Beefy Boxes and Bandwidth Generously Provided by pair Networks
Welcome to the Monastery
 
PerlMonks  

5.42: Does m// toss a string around?

by Anonymous Monk
on Jan 21, 2026 at 17:46 UTC ( [id://11167202]=perlquestion: print w/replies, xml ) Need Help??

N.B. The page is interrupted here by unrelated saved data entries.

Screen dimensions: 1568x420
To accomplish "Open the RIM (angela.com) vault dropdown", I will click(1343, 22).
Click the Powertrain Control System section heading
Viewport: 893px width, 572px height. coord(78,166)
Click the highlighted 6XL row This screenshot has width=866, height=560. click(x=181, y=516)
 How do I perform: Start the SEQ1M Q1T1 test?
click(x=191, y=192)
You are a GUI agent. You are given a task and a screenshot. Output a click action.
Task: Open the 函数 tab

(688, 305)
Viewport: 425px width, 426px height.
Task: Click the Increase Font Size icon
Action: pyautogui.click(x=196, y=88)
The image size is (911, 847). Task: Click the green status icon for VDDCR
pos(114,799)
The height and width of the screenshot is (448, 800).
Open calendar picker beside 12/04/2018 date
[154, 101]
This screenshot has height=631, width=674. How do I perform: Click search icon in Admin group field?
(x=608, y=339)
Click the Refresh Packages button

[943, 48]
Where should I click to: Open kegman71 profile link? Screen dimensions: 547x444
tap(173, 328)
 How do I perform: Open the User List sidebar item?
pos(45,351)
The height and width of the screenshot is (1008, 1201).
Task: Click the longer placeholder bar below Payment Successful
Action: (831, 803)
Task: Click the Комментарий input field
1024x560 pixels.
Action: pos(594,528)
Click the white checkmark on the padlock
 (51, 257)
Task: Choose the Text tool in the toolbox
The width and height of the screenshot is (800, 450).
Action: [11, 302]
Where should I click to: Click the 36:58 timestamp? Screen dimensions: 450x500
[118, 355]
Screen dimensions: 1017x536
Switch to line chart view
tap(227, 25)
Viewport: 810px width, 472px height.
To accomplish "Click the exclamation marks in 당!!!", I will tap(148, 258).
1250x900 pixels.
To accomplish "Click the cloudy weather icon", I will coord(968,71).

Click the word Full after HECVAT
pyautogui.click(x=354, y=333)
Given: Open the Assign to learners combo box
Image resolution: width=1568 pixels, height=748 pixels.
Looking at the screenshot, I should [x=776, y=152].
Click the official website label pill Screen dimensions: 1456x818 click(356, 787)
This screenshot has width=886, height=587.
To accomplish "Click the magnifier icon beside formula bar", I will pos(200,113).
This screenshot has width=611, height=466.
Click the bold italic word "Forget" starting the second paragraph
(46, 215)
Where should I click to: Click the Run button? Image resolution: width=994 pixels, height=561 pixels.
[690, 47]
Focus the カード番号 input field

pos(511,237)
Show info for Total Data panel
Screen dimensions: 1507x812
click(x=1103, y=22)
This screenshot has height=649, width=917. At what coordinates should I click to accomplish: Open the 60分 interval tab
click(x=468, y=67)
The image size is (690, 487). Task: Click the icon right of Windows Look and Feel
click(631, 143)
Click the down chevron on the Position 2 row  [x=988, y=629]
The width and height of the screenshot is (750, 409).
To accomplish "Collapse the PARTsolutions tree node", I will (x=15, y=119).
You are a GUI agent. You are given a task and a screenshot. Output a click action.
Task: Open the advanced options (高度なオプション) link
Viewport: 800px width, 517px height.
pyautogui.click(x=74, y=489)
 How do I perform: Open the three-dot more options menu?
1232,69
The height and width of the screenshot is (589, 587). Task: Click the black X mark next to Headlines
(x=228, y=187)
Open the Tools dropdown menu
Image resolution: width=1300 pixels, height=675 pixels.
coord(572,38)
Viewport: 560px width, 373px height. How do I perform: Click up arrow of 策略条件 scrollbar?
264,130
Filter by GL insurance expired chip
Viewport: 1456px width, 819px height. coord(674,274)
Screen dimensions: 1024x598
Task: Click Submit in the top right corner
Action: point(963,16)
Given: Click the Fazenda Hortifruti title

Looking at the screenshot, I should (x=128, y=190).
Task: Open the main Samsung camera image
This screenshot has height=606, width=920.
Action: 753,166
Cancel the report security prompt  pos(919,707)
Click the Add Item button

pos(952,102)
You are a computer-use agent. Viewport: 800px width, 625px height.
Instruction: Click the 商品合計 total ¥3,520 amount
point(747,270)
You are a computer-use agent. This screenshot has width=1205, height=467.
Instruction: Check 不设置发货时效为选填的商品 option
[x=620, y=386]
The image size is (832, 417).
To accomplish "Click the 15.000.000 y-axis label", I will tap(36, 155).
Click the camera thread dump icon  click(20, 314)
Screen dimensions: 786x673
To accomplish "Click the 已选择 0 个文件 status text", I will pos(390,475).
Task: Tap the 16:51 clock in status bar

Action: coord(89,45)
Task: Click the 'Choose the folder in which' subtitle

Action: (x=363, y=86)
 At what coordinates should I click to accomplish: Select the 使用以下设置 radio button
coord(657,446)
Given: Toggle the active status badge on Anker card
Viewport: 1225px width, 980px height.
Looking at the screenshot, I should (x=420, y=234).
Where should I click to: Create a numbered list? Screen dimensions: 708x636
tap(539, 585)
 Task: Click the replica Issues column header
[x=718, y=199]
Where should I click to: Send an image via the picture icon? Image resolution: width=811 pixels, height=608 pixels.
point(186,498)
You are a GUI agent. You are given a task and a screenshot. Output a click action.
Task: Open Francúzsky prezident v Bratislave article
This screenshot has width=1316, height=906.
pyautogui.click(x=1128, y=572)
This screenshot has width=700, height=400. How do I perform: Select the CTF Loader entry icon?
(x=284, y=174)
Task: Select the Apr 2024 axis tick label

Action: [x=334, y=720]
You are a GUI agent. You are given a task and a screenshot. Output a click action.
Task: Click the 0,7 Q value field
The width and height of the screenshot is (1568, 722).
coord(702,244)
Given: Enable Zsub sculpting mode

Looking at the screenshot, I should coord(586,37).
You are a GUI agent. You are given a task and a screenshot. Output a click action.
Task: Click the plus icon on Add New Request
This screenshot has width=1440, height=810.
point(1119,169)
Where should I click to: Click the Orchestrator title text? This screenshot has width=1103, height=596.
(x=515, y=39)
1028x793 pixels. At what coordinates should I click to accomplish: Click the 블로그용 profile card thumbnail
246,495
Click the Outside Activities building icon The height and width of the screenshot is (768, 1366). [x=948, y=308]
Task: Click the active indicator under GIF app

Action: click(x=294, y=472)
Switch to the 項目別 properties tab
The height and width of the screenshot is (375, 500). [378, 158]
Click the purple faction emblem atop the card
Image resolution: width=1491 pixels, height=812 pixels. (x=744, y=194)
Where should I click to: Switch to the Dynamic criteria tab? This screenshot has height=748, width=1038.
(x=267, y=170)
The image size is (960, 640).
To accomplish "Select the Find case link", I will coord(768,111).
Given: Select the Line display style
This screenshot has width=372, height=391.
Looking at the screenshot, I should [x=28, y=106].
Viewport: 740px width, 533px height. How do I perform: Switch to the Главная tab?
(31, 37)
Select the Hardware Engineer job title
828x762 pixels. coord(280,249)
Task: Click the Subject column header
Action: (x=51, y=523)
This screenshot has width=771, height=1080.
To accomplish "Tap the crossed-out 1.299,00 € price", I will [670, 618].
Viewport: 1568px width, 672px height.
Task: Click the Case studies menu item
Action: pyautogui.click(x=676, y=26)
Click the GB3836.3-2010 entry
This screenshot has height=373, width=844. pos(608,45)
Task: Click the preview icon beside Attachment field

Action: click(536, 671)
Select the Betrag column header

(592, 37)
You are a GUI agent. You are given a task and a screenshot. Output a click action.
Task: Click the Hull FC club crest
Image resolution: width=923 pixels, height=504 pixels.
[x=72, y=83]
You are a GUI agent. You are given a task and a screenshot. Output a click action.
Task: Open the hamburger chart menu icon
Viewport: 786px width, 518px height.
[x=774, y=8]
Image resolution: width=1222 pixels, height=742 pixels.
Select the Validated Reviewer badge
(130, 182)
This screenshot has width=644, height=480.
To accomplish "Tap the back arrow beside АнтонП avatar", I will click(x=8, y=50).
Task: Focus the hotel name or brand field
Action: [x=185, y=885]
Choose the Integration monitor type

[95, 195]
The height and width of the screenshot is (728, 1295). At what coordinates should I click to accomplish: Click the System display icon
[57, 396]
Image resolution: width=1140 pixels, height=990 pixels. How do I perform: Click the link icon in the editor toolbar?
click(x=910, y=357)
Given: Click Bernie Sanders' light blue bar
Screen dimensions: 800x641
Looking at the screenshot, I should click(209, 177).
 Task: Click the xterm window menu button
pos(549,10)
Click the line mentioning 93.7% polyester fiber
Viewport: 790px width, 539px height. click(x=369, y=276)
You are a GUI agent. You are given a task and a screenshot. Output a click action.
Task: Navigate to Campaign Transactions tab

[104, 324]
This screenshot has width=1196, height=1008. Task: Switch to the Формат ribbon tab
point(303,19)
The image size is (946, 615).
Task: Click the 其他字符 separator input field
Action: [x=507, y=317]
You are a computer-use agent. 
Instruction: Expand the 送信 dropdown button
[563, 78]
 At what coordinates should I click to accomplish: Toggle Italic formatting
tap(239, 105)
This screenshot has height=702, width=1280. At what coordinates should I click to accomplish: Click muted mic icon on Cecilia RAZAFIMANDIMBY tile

Anonymous Monk has asked for the wisdom of the Perl Monks concerning the following question:

$s = '0123456789'; printf "%x\n", unpack 'Q', pack 'P', $s while $s =~ /\G./g; # 55fd180fcc60 # 55fd18107f30 # 55fd18107ed0 # 55fd180e6700 # 55fd180fcc60 # 55fd18107f30 # 55fd18107ed0 # 55fd180e6700 # 55fd180fcc60 # 55fd18107f30

Looks like patterns don't matter, both between slashes (the above is for illusion of being useful, supposedly performed daily by thousands) and alternation of addresses, it just picks what's available.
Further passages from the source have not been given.